-- Aim of the task --
Take the line containing "Task: Expand the first sidebar chevron menu" and every line below it through the end of the entries, and output them verbatim, pictures excluded.

-- Given entries --
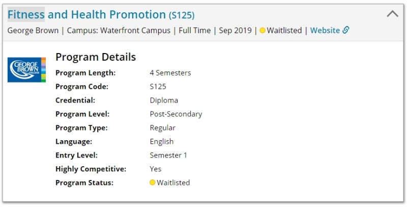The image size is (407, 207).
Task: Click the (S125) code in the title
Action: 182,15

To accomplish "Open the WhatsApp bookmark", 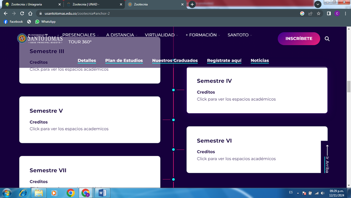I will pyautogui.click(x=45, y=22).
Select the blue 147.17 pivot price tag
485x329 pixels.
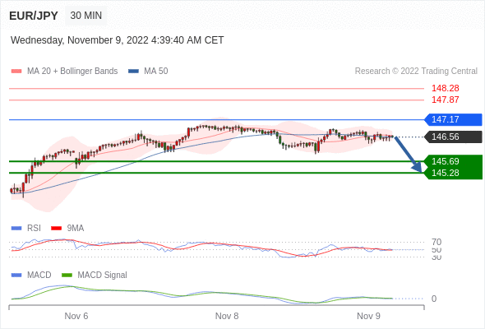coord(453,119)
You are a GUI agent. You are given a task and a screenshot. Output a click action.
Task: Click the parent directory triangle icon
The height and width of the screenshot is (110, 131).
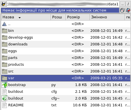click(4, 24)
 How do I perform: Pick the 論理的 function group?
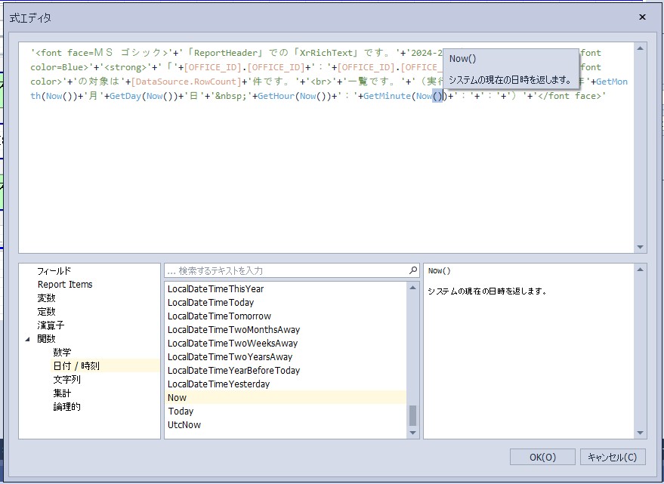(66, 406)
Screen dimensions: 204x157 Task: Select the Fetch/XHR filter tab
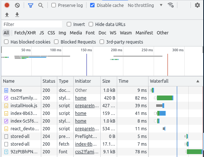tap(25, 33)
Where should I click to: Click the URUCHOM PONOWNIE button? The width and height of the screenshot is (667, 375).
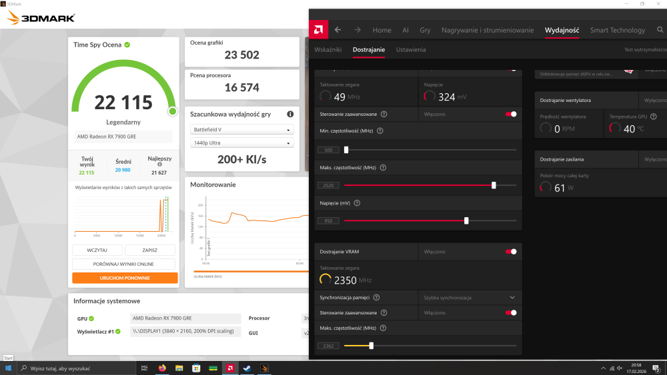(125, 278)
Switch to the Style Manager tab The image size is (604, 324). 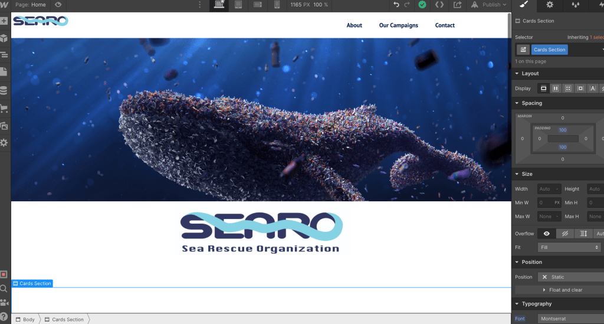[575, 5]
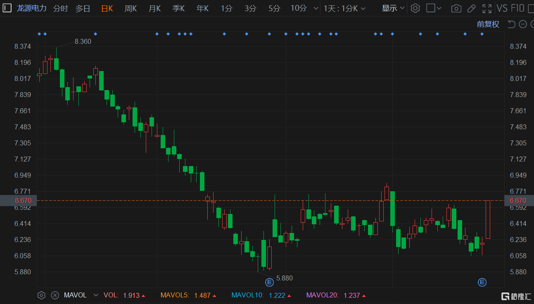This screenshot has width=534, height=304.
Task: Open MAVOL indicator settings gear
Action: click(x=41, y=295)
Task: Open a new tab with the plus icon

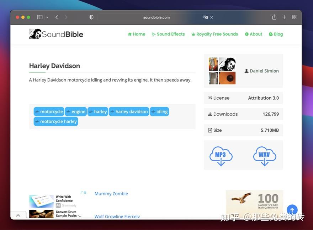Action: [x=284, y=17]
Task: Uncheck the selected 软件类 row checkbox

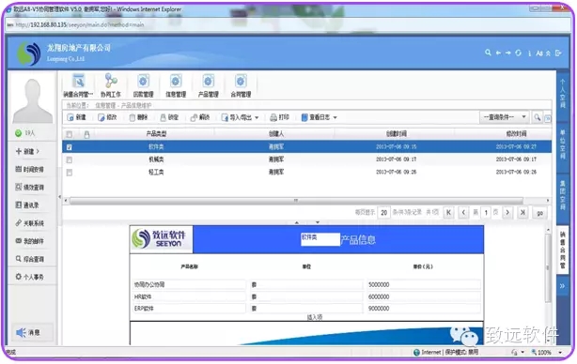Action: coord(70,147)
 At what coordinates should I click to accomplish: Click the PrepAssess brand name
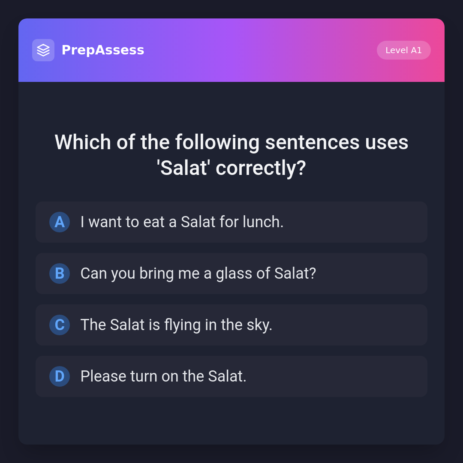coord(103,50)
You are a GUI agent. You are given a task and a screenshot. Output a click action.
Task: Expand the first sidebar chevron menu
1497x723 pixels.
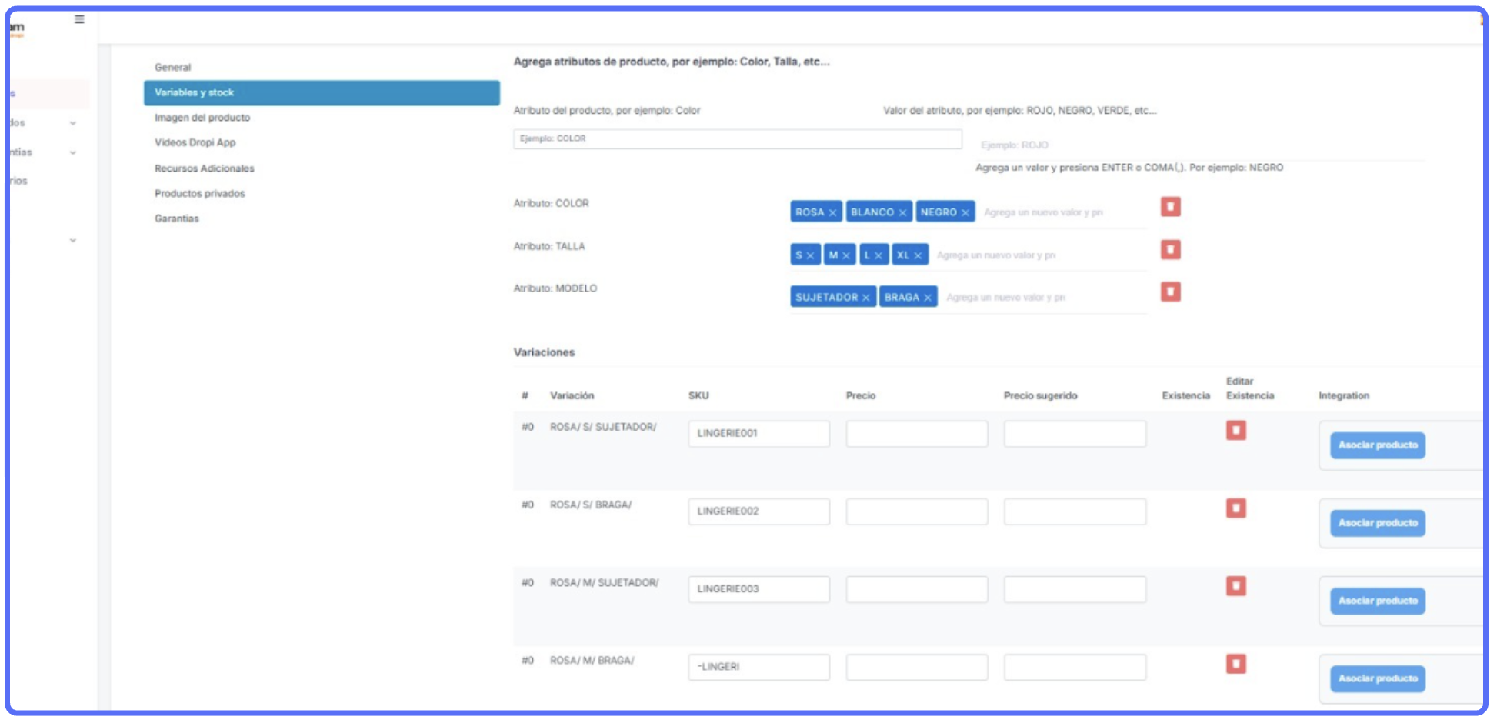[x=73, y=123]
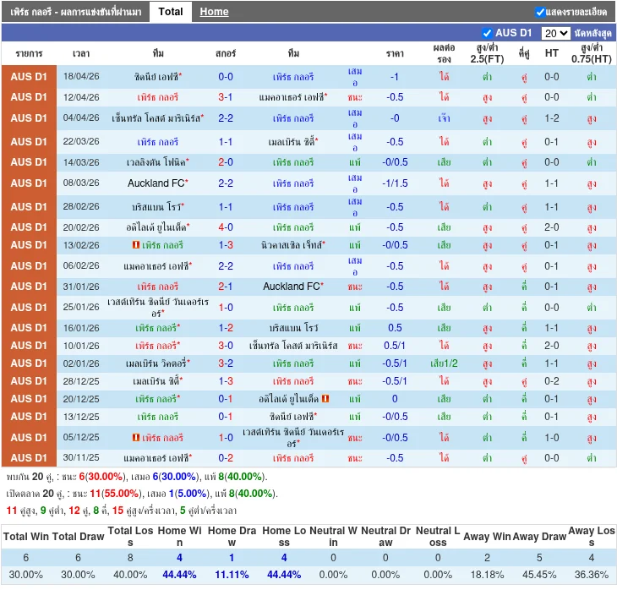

-- Reply --
Task: Expand the first sidebar chevron menu
1497x723 pixels.
[x=73, y=123]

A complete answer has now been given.